Records to process =>
'''

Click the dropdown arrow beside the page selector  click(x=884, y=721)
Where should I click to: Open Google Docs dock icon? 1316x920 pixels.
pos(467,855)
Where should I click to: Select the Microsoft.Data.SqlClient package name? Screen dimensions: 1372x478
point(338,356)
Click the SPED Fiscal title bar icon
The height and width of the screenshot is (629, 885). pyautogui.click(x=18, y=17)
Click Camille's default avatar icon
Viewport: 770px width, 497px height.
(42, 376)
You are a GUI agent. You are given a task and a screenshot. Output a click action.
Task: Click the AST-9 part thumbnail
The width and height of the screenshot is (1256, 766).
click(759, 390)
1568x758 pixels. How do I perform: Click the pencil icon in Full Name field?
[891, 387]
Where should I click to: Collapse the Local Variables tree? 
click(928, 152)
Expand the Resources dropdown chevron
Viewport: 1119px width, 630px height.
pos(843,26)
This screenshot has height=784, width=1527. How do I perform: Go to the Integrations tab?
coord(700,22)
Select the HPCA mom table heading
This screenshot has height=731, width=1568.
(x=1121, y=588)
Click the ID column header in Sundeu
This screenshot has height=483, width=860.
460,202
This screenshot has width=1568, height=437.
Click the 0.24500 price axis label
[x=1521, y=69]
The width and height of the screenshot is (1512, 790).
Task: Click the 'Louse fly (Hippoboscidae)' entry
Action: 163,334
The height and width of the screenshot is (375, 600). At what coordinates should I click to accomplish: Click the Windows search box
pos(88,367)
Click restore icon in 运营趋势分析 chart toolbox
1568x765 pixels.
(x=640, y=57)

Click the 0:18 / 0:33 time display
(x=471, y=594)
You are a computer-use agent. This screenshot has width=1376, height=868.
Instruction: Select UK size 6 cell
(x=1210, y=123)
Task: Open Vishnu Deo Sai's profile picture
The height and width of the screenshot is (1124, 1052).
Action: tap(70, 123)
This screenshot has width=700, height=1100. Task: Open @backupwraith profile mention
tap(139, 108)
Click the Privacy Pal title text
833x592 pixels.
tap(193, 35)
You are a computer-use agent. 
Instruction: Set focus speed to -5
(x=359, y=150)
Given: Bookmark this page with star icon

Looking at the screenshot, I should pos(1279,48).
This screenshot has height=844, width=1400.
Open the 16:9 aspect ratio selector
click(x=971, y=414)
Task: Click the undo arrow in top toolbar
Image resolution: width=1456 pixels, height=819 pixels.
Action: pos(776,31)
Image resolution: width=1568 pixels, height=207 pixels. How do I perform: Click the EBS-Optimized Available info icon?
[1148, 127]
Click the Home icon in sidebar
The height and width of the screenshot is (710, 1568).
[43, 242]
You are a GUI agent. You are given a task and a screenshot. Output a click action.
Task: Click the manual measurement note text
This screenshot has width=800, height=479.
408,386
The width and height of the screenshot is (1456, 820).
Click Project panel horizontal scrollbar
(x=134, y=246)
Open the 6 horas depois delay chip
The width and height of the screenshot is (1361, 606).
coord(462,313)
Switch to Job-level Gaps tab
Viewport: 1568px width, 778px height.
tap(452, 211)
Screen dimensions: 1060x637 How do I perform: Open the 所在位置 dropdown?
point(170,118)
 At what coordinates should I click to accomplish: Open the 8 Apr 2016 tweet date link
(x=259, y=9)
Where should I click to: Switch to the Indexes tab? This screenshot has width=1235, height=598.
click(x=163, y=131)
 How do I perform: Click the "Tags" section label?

'''

What you need to do =>
Rewrite the listing above as a JSON array of strings, with one string per line and no blank lines.

Response to this exercise =>
[
  "Click the dropdown arrow beside the page selector  click(x=884, y=721)",
  "Where should I click to: Open Google Docs dock icon? 1316x920 pixels.",
  "pos(467,855)",
  "Where should I click to: Select the Microsoft.Data.SqlClient package name? Screen dimensions: 1372x478",
  "point(338,356)",
  "Click the SPED Fiscal title bar icon",
  "The height and width of the screenshot is (629, 885). pyautogui.click(x=18, y=17)",
  "Click Camille's default avatar icon",
  "Viewport: 770px width, 497px height.",
  "(42, 376)",
  "You are a GUI agent. You are given a task and a screenshot. Output a click action.",
  "Task: Click the AST-9 part thumbnail",
  "The width and height of the screenshot is (1256, 766).",
  "click(759, 390)",
  "1568x758 pixels. How do I perform: Click the pencil icon in Full Name field?",
  "[891, 387]",
  "Where should I click to: Collapse the Local Variables tree? ",
  "click(928, 152)",
  "Expand the Resources dropdown chevron",
  "Viewport: 1119px width, 630px height.",
  "pos(843,26)",
  "This screenshot has height=784, width=1527. How do I perform: Go to the Integrations tab?",
  "coord(700,22)",
  "Select the HPCA mom table heading",
  "This screenshot has height=731, width=1568.",
  "(x=1121, y=588)",
  "Click the ID column header in Sundeu",
  "This screenshot has height=483, width=860.",
  "460,202",
  "This screenshot has width=1568, height=437.",
  "Click the 0.24500 price axis label",
  "[x=1521, y=69]",
  "The width and height of the screenshot is (1512, 790).",
  "Task: Click the 'Louse fly (Hippoboscidae)' entry",
  "Action: 163,334",
  "The height and width of the screenshot is (375, 600). At what coordinates should I click to accomplish: Click the Windows search box",
  "pos(88,367)",
  "Click restore icon in 运营趋势分析 chart toolbox",
  "1568x765 pixels.",
  "(x=640, y=57)",
  "Click the 0:18 / 0:33 time display",
  "(x=471, y=594)",
  "You are a computer-use agent. This screenshot has width=1376, height=868.",
  "Instruction: Select UK size 6 cell",
  "(x=1210, y=123)",
  "Task: Open Vishnu Deo Sai's profile picture",
  "The height and width of the screenshot is (1124, 1052).",
  "Action: tap(70, 123)",
  "This screenshot has width=700, height=1100. Task: Open @backupwraith profile mention",
  "tap(139, 108)",
  "Click the Privacy Pal title text",
  "833x592 pixels.",
  "tap(193, 35)",
  "You are a computer-use agent. ",
  "Instruction: Set focus speed to -5",
  "(x=359, y=150)",
  "Given: Bookmark this page with star icon",
  "Looking at the screenshot, I should pos(1279,48).",
  "This screenshot has height=844, width=1400.",
  "Open the 16:9 aspect ratio selector",
  "click(x=971, y=414)",
  "Task: Click the undo arrow in top toolbar",
  "Image resolution: width=1456 pixels, height=819 pixels.",
  "Action: pos(776,31)",
  "Image resolution: width=1568 pixels, height=207 pixels. How do I perform: Click the EBS-Optimized Available info icon?",
  "[1148, 127]",
  "Click the Home icon in sidebar",
  "The height and width of the screenshot is (710, 1568).",
  "[43, 242]",
  "You are a GUI agent. You are given a task and a screenshot. Output a click action.",
  "Task: Click the manual measurement note text",
  "This screenshot has width=800, height=479.",
  "408,386",
  "The width and height of the screenshot is (1456, 820).",
  "Click Project panel horizontal scrollbar",
  "(x=134, y=246)",
  "Open the 6 horas depois delay chip",
  "The width and height of the screenshot is (1361, 606).",
  "coord(462,313)",
  "Switch to Job-level Gaps tab",
  "Viewport: 1568px width, 778px height.",
  "tap(452, 211)",
  "Screen dimensions: 1060x637 How do I perform: Open the 所在位置 dropdown?",
  "point(170,118)",
  " At what coordinates should I click to accomplish: Open the 8 Apr 2016 tweet date link",
  "(x=259, y=9)",
  "Where should I click to: Switch to the Indexes tab? This screenshot has width=1235, height=598.",
  "click(x=163, y=131)",
  " How do I perform: Click the \"Tags\" section label?"
]